(Stored records)
## BEGIN

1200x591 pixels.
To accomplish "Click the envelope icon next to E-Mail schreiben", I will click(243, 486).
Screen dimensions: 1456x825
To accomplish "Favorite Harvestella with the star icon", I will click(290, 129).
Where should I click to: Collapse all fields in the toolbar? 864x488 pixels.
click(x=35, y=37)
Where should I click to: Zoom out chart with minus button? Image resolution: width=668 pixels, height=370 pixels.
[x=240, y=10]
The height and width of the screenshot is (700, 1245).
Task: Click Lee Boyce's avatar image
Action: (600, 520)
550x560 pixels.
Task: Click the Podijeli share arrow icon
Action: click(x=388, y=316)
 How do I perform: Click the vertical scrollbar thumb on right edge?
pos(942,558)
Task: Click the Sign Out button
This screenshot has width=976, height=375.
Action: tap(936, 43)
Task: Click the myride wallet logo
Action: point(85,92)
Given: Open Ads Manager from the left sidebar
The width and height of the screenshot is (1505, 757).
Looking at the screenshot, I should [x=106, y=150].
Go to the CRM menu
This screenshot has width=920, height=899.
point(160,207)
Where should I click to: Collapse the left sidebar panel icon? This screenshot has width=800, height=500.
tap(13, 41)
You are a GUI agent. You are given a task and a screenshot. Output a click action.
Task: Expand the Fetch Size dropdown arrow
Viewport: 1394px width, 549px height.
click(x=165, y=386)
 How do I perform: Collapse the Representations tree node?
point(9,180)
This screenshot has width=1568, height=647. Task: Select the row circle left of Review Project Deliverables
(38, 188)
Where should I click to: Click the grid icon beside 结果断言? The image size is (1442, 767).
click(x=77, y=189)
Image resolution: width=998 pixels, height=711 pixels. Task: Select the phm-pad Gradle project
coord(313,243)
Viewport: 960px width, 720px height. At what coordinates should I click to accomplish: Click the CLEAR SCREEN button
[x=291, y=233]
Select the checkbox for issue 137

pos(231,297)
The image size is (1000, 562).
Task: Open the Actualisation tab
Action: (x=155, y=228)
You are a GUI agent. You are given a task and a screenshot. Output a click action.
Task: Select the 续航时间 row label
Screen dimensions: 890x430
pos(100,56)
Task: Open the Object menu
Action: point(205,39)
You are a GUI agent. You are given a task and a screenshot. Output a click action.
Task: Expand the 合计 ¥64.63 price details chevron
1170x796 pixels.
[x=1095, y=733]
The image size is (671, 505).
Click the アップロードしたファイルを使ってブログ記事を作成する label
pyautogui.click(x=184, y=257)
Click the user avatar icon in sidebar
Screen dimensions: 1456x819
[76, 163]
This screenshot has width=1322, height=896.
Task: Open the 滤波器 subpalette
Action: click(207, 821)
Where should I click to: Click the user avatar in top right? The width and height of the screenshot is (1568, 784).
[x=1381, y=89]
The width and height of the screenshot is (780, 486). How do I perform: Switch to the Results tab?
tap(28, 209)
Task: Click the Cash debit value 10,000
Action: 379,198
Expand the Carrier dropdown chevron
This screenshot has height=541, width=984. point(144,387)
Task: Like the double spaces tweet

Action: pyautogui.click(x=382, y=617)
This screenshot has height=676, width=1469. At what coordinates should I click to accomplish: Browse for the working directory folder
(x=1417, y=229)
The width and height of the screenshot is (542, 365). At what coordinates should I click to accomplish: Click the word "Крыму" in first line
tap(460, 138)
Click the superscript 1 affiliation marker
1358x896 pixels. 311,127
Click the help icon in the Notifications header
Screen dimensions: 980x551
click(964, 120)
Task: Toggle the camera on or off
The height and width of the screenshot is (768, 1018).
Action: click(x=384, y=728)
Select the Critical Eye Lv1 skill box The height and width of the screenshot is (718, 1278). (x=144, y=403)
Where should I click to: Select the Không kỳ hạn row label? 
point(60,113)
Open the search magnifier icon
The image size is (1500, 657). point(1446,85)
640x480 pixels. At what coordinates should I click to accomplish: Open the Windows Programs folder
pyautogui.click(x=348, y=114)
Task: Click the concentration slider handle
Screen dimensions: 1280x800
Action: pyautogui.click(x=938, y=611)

## END

• **Task statement**
Please update the items above by changing every "Where should I click to" to "Where do I click to" and leaving everything else the same.

• **Response for this exercise**
1200x591 pixels.
To accomplish "Click the envelope icon next to E-Mail schreiben", I will click(243, 486).
Screen dimensions: 1456x825
To accomplish "Favorite Harvestella with the star icon", I will click(290, 129).
Where do I click to: Collapse all fields in the toolbar? 864x488 pixels.
click(x=35, y=37)
Where do I click to: Zoom out chart with minus button? Image resolution: width=668 pixels, height=370 pixels.
[x=240, y=10]
The height and width of the screenshot is (700, 1245).
Task: Click Lee Boyce's avatar image
Action: (600, 520)
550x560 pixels.
Task: Click the Podijeli share arrow icon
Action: click(x=388, y=316)
 How do I perform: Click the vertical scrollbar thumb on right edge?
pos(942,558)
Task: Click the Sign Out button
This screenshot has width=976, height=375.
Action: tap(936, 43)
Task: Click the myride wallet logo
Action: point(85,92)
Given: Open Ads Manager from the left sidebar
The width and height of the screenshot is (1505, 757).
Looking at the screenshot, I should [x=106, y=150].
Go to the CRM menu
This screenshot has width=920, height=899.
point(160,207)
Where do I click to: Collapse the left sidebar panel icon? This screenshot has width=800, height=500.
tap(13, 41)
You are a GUI agent. You are given a task and a screenshot. Output a click action.
Task: Expand the Fetch Size dropdown arrow
Viewport: 1394px width, 549px height.
click(x=165, y=386)
 How do I perform: Collapse the Representations tree node?
point(9,180)
This screenshot has width=1568, height=647. Task: Select the row circle left of Review Project Deliverables
(38, 188)
Where do I click to: Click the grid icon beside 结果断言? The image size is (1442, 767).
click(x=77, y=189)
Image resolution: width=998 pixels, height=711 pixels. Task: Select the phm-pad Gradle project
coord(313,243)
Viewport: 960px width, 720px height. At what coordinates should I click to accomplish: Click the CLEAR SCREEN button
[x=291, y=233]
Select the checkbox for issue 137

pos(231,297)
The image size is (1000, 562).
Task: Open the Actualisation tab
Action: (x=155, y=228)
You are a GUI agent. You are given a task and a screenshot. Output a click action.
Task: Select the 续航时间 row label
Screen dimensions: 890x430
pos(100,56)
Task: Open the Object menu
Action: point(205,39)
You are a GUI agent. You are given a task and a screenshot. Output a click action.
Task: Expand the 合计 ¥64.63 price details chevron
1170x796 pixels.
[x=1095, y=733]
The image size is (671, 505).
Click the アップロードしたファイルを使ってブログ記事を作成する label
pyautogui.click(x=184, y=257)
Click the user avatar icon in sidebar
Screen dimensions: 1456x819
[76, 163]
This screenshot has width=1322, height=896.
Task: Open the 滤波器 subpalette
Action: click(207, 821)
Where do I click to: Click the user avatar in top right? The width and height of the screenshot is (1568, 784).
[x=1381, y=89]
The width and height of the screenshot is (780, 486). How do I perform: Switch to the Results tab?
tap(28, 209)
Task: Click the Cash debit value 10,000
Action: 379,198
Expand the Carrier dropdown chevron
This screenshot has height=541, width=984. point(144,387)
Task: Like the double spaces tweet

Action: pyautogui.click(x=382, y=617)
This screenshot has height=676, width=1469. At what coordinates should I click to accomplish: Browse for the working directory folder
(x=1417, y=229)
The width and height of the screenshot is (542, 365). At what coordinates should I click to accomplish: Click the word "Крыму" in first line
tap(460, 138)
Click the superscript 1 affiliation marker
1358x896 pixels. 311,127
Click the help icon in the Notifications header
Screen dimensions: 980x551
click(964, 120)
Task: Toggle the camera on or off
The height and width of the screenshot is (768, 1018).
Action: click(x=384, y=728)
Select the Critical Eye Lv1 skill box The height and width of the screenshot is (718, 1278). (x=144, y=403)
Where do I click to: Select the Không kỳ hạn row label? 
point(60,113)
Open the search magnifier icon
The image size is (1500, 657). point(1446,85)
640x480 pixels. At what coordinates should I click to accomplish: Open the Windows Programs folder
pyautogui.click(x=348, y=114)
Task: Click the concentration slider handle
Screen dimensions: 1280x800
Action: pyautogui.click(x=938, y=611)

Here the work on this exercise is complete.